Das Streben nach einem kleineren Weingut, das die Qualität noch weiter auf die Spitze treibt, ist in allen Weinen von Friedrich Keller zu spüren. Selbst der Gutswein-Spätburgunder „vom Löß“, der nicht von den steinigen Lagen stammt, wird in immer geringeren Mengen produziert und von Jahr zu Jahr edler und anspruchsvoller. „Ich bin kein geborener Verkäufer, so wie mein Vater, deswegen versuche ich stattdessen, einfach Weine zu machen, die sich von selbst verkaufen.“ Für ihn ist klar, das geht nur über Qualität. Marketing und charmant geführte Verkostungen sind für ihn zweitrangig. Man ahnt, „Friedrich ist gerade in den Reben“ ist ein Satz, den man am Weingut öfter zu hören bekommt. Zum Abschluss meines Besuchs sitzen Friedrich und ich auf einer Bank am Weingut in der Abendsonne und erfrischen uns mit einem Gläschen. Vater Fritz Keller bemerke häufig, dass Wein ein Generationenprojekt sei, sagt sein Sohn. Erst die Nachkommen ernten, was man selbt pflanzt. Und wie empfindet Friedrich das? „Ich muss meinem Vater unheimlich dankbar sein. Er und seine Generation haben einen Weg gebahnt, auf dem ich vorangehen kann. Ich könnte heute nicht so konsequent auf Qualität setzen, wenn er nicht vorgelegt hätte mit Weinbergen, Pflanzungen und diesem Gutsgebäude.“ Ich muss an Isaac Newton denken und seinen Ausspruch, dass er weiter blicken konnte als andere, weil er auf den Schultern von Riesen stand: „Standing on the shoulders of giants“. in der Metapher ursprünglich die Rede davon, dass Zwerge auf den Schultern von Riesen stünden. Und das wird nun wieder Friedrich alles andere als gerecht. Er wirkt, in sich ruhend und im Reinen mit dem Wein und seinem Tun, eher selbst wie ein Riese.

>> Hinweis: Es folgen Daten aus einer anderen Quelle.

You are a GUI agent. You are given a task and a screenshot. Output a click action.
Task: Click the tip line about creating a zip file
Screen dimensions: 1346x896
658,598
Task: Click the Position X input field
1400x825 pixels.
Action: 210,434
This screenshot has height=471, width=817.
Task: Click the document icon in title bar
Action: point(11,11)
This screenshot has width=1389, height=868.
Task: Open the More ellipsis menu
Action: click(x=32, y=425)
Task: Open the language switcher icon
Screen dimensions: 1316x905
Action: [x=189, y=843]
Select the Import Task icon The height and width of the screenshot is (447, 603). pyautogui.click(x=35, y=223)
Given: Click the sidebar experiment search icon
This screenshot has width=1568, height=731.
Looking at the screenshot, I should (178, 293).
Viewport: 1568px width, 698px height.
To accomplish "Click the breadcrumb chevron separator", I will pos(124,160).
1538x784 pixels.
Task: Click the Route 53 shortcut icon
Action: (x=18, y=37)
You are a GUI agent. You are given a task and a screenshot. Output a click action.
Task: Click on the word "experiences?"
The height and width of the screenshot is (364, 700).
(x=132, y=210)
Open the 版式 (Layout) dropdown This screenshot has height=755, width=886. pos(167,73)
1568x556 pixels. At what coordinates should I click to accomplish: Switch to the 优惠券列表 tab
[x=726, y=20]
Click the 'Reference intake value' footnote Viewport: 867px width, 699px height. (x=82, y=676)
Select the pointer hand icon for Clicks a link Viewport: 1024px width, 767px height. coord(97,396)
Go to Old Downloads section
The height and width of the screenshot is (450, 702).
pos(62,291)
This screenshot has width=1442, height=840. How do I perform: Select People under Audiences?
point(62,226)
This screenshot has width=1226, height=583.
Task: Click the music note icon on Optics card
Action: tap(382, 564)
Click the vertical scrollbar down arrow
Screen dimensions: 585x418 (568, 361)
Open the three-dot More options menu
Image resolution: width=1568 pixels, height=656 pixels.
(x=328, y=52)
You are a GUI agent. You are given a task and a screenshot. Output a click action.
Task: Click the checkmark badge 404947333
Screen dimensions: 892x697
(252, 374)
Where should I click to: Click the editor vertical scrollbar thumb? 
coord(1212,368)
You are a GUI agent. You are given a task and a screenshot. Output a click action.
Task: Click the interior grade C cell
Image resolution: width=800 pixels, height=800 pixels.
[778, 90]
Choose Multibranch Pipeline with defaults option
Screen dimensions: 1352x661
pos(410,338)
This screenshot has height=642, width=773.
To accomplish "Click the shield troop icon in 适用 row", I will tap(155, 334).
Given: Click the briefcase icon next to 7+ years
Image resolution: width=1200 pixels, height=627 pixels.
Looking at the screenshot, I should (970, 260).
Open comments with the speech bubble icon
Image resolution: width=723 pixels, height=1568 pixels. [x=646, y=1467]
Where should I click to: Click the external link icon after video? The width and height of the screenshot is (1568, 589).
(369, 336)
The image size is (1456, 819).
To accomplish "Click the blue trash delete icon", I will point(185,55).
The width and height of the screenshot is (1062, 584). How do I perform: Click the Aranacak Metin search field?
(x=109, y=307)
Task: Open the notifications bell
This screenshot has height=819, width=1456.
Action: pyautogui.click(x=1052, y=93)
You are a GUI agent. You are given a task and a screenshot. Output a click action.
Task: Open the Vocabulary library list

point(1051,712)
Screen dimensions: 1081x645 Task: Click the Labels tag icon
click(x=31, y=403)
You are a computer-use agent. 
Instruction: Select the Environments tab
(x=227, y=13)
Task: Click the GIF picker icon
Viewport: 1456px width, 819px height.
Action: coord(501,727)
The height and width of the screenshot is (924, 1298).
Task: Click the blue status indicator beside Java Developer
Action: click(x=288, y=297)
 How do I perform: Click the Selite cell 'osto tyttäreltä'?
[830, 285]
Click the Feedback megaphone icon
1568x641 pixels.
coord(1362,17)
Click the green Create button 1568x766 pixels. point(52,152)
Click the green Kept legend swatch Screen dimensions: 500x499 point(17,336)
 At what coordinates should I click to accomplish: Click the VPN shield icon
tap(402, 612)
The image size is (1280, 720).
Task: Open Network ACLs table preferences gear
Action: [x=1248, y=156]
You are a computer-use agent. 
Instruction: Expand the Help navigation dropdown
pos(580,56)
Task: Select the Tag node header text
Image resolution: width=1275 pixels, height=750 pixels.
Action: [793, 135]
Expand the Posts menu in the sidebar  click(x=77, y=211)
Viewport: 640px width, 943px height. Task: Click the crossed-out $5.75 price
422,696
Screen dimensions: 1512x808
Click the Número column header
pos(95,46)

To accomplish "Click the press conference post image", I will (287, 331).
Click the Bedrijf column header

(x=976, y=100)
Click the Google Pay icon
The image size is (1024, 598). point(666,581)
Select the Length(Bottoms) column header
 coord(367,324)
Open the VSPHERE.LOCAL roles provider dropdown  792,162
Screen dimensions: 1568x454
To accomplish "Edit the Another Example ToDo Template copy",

Der Wein aus der fast schon legendären 1er Cru-Lage rund um Oberbergen. Von hier kamen aus dem Keller von Friedrich Kellers Großvater Franz die ersten badischen Weine mit Burgunder-Anspruch. Jetzt gibt es auch einen Bassgeige Chardonnay. Im klassischen Cool-Climate-Jahr 2021 ist daraus ein Wein mit viel Anspruch und tollem Reifepotential geworden – nicht nur, aber vor allem für Burgunder-Fans. Kristallklar kommt er daher, mit feiner, herrlich lebendiger Säure. Im Abgang dann trotzdem ein guter Schmelz und erstaunlich körperreich. Die Mischung aus Vulkanboden und Löß gibt ihm sowohl extravagante Spannung als auch eine gewisse Entspanntheit. Ein Wein zum sofort Trinken oder zum Einlagern, denn in den nächsten fünf Jahren dürfte er sich herrlich weiterentwickeln.